** Opening GIVEN RECORDS block **
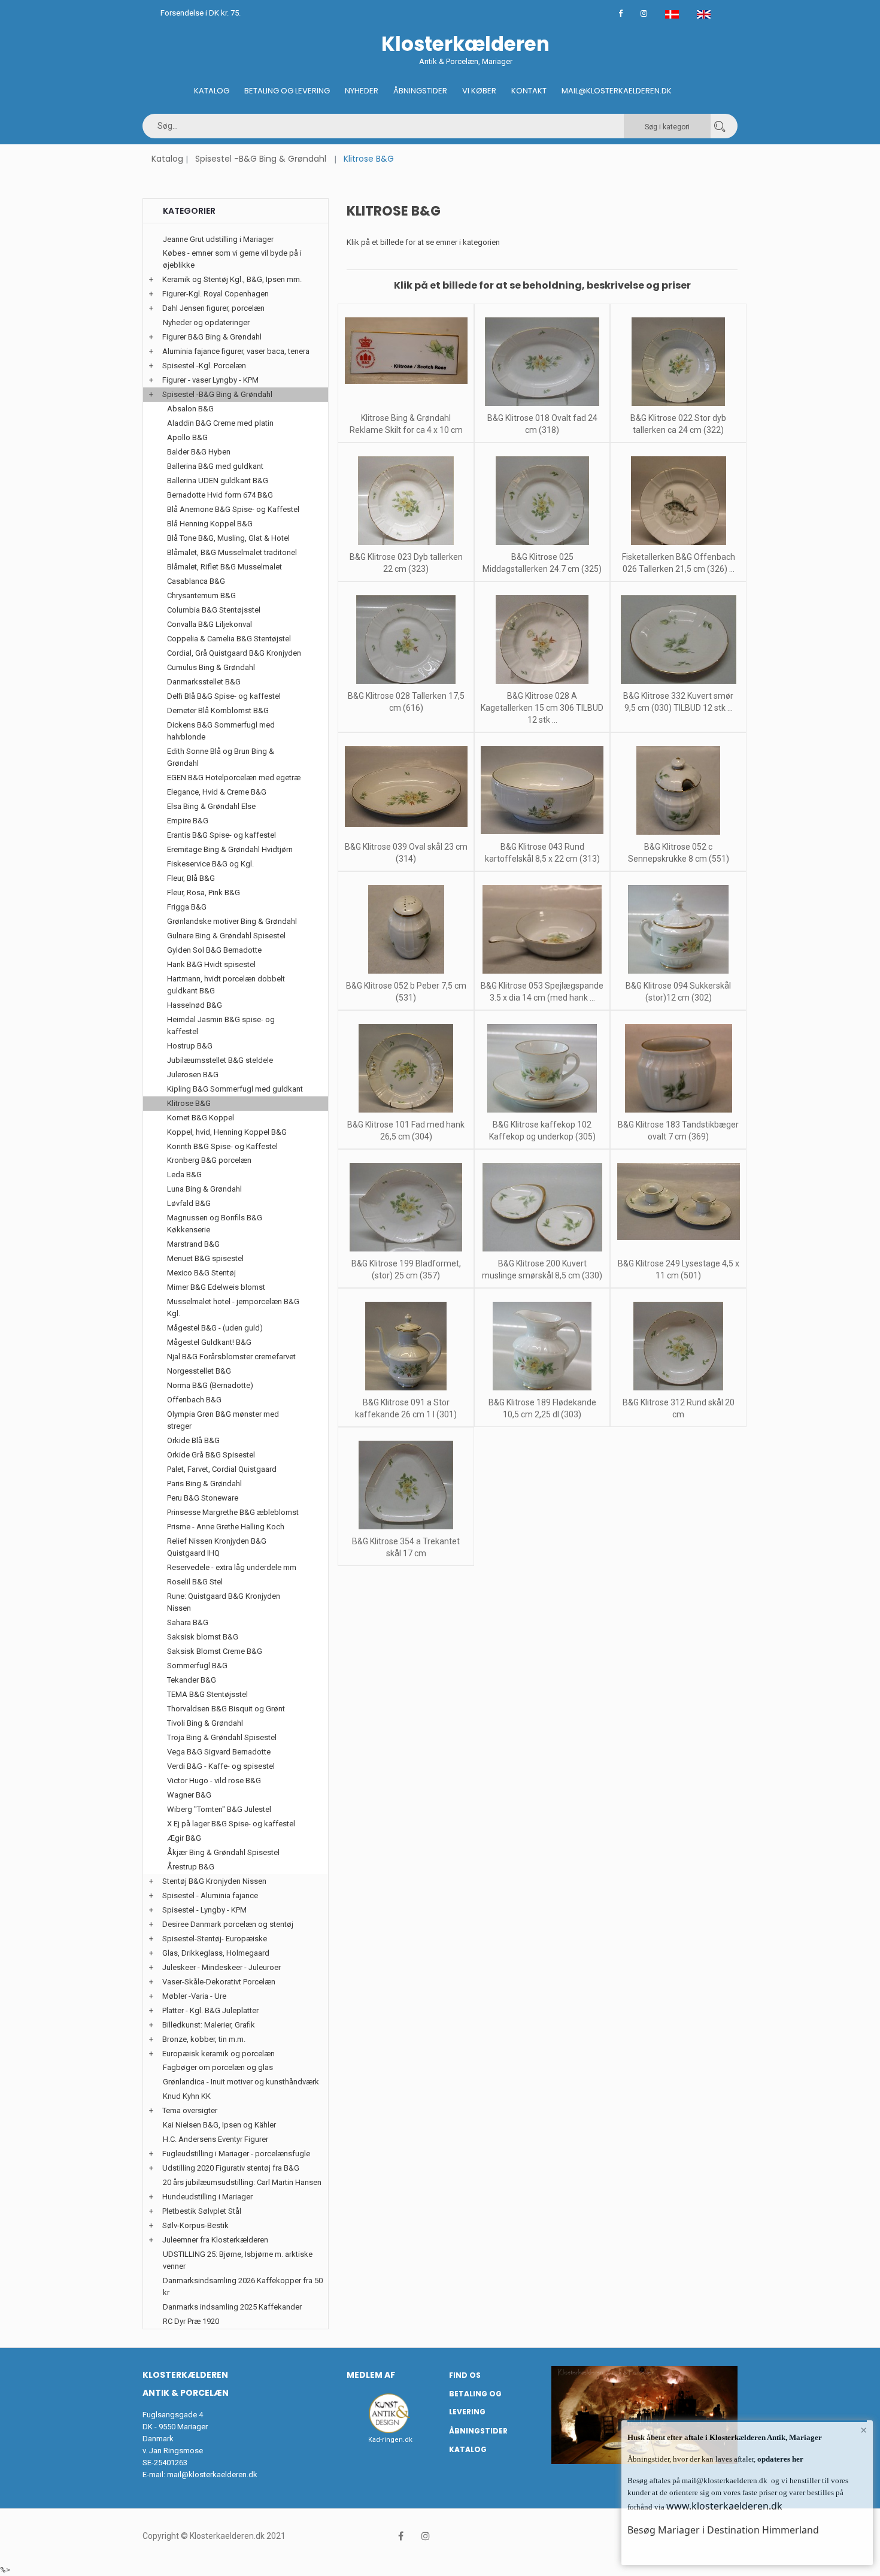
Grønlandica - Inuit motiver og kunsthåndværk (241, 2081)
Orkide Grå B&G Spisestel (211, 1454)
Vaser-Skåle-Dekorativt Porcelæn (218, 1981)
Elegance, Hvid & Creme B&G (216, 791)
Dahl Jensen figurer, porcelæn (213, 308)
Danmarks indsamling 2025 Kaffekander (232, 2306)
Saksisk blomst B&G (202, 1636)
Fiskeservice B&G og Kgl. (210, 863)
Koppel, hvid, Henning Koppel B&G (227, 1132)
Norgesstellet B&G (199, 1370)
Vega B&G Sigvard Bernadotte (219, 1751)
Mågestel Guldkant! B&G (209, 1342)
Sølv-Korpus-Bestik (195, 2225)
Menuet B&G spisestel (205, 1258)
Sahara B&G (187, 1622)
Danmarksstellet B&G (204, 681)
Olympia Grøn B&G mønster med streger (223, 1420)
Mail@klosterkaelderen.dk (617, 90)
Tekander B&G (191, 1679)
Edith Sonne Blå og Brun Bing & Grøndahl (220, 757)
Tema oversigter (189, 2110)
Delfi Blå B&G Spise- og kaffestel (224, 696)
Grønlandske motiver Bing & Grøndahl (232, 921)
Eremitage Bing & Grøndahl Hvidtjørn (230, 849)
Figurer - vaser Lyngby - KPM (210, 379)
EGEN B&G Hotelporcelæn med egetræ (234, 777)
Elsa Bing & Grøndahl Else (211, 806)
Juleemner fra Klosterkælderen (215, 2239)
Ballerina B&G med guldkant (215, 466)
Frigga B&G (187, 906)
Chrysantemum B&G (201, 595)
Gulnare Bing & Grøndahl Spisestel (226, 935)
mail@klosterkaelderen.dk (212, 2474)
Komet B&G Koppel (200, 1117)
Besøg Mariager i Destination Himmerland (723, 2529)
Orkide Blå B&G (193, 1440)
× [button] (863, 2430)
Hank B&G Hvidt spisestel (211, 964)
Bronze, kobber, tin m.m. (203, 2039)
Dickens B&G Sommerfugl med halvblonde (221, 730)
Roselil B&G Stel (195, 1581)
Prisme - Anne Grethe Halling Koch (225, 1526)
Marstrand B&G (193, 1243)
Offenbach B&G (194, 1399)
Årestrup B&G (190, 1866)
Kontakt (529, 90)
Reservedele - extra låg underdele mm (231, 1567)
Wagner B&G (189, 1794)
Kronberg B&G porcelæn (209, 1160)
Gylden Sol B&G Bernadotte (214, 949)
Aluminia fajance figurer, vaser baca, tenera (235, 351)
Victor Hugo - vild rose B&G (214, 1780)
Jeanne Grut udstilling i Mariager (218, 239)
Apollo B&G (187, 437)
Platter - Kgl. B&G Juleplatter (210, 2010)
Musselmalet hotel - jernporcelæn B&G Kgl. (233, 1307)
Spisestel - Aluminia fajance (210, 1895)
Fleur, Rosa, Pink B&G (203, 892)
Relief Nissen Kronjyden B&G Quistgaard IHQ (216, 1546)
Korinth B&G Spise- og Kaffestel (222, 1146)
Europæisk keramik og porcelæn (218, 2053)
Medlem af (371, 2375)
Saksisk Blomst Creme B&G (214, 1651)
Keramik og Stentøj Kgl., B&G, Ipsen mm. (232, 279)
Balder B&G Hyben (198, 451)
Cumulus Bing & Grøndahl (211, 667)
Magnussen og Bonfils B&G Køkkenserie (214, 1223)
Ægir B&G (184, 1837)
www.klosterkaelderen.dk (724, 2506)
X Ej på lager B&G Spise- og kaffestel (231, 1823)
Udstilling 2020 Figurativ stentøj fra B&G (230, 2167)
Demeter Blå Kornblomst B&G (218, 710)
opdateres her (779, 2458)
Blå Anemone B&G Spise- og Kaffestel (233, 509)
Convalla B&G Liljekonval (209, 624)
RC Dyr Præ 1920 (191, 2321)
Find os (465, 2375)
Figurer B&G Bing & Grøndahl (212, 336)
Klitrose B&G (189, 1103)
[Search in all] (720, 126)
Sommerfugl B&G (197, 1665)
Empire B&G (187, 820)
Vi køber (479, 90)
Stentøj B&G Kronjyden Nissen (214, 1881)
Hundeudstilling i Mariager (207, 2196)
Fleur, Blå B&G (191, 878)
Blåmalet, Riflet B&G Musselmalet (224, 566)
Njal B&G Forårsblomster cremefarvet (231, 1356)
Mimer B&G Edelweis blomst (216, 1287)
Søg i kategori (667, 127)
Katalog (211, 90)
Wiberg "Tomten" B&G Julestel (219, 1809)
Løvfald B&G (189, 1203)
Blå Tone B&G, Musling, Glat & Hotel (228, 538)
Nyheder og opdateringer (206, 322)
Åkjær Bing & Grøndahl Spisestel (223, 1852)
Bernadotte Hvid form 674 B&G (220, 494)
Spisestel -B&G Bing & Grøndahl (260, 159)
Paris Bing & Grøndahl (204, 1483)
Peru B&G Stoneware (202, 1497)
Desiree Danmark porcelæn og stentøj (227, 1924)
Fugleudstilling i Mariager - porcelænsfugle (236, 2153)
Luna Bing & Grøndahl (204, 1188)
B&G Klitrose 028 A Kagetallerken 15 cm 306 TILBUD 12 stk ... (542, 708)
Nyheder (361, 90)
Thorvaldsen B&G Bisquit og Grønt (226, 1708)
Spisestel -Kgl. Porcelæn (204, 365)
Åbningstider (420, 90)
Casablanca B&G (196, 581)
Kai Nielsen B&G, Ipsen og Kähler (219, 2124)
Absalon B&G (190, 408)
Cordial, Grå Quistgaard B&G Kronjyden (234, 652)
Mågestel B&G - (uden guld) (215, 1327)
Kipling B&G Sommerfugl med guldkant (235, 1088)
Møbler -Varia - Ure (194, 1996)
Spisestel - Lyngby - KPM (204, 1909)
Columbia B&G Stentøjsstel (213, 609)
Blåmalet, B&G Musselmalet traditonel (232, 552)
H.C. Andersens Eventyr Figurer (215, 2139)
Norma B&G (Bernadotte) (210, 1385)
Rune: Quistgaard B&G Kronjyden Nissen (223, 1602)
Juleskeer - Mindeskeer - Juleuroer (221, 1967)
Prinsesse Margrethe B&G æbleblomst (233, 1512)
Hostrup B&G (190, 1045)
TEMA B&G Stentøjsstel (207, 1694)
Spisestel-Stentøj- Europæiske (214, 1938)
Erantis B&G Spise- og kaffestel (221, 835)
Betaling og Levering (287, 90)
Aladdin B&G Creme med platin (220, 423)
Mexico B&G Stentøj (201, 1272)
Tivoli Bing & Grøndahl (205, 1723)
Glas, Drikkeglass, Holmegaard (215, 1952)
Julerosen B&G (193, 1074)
** Closing GIVEN RECORDS block **
INSTRUCTIONS FOR THE TASK — Give back exactly the lines above starting at the line where "Danmarksstellet B&G (204, 681)" appears and ending at the line where "Blå Anemone B&G" appears, both included, with no other lines.

OUTPUT —
Danmarksstellet B&G (204, 681)
Olympia Grøn B&G mønster med streger (223, 1420)
Mail@klosterkaelderen.dk (617, 90)
Tekander B&G (191, 1679)
Edith Sonne Blå og Brun Bing & Grøndahl (220, 757)
Tema oversigter (189, 2110)
Delfi Blå B&G Spise- og kaffestel (224, 696)
Grønlandske motiver Bing & Grøndahl (232, 921)
Eremitage Bing & Grøndahl Hvidtjørn (230, 849)
Figurer - vaser Lyngby - KPM (210, 379)
EGEN B&G Hotelporcelæn med egetræ (234, 777)
Elsa Bing & Grøndahl Else (211, 806)
Juleemner fra Klosterkælderen (215, 2239)
Ballerina B&G med guldkant (215, 466)
Frigga B&G (187, 906)
Chrysantemum B&G (201, 595)
Gulnare Bing & Grøndahl Spisestel (226, 935)
mail@klosterkaelderen.dk (212, 2474)
Komet B&G Koppel (200, 1117)
Besøg Mariager i Destination Himmerland (723, 2529)
Orkide Blå B&G (193, 1440)
× [button] (863, 2430)
Hank B&G Hvidt spisestel (211, 964)
Bronze, kobber, tin m.m. (203, 2039)
Dickens B&G Sommerfugl med halvblonde (221, 730)
Roselil B&G Stel (195, 1581)
Prisme - Anne Grethe Halling Koch (225, 1526)
Marstrand B&G (193, 1243)
Offenbach B&G (194, 1399)
Årestrup B&G (190, 1866)
Kontakt (529, 90)
Reservedele - extra låg underdele mm (231, 1567)
Wagner B&G (189, 1794)
Kronberg B&G porcelæn (209, 1160)
Gylden Sol B&G Bernadotte (214, 949)
Aluminia fajance figurer, vaser baca, tenera (235, 351)
Victor Hugo - vild rose B&G (214, 1780)
Jeanne Grut udstilling i Mariager (218, 239)
Apollo B&G (187, 437)
Platter - Kgl. B&G Juleplatter (210, 2010)
Musselmalet hotel - jernporcelæn B&G Kgl. (233, 1307)
Spisestel - Aluminia fajance (210, 1895)
Fleur, Rosa, Pink B&G (203, 892)
Relief Nissen Kronjyden B&G Quistgaard IHQ (216, 1546)
Korinth B&G Spise- og Kaffestel (222, 1146)
Europæisk keramik og porcelæn (218, 2053)
Medlem af (371, 2375)
Saksisk Blomst Creme B&G (214, 1651)
Keramik og Stentøj Kgl., B&G, Ipsen mm. (232, 279)
Balder B&G Hyben (198, 451)
Cumulus Bing & Grøndahl (211, 667)
Magnussen og Bonfils B&G Køkkenserie (214, 1223)
Ægir B&G (184, 1837)
www.klosterkaelderen.dk (724, 2506)
X Ej på lager B&G Spise- og kaffestel (231, 1823)
Udstilling 2020 Figurativ stentøj fra B&G (230, 2167)
Demeter Blå Kornblomst B&G (218, 710)
opdateres her (779, 2458)
Blå Anemone B&G Spise- og Kaffestel (233, 509)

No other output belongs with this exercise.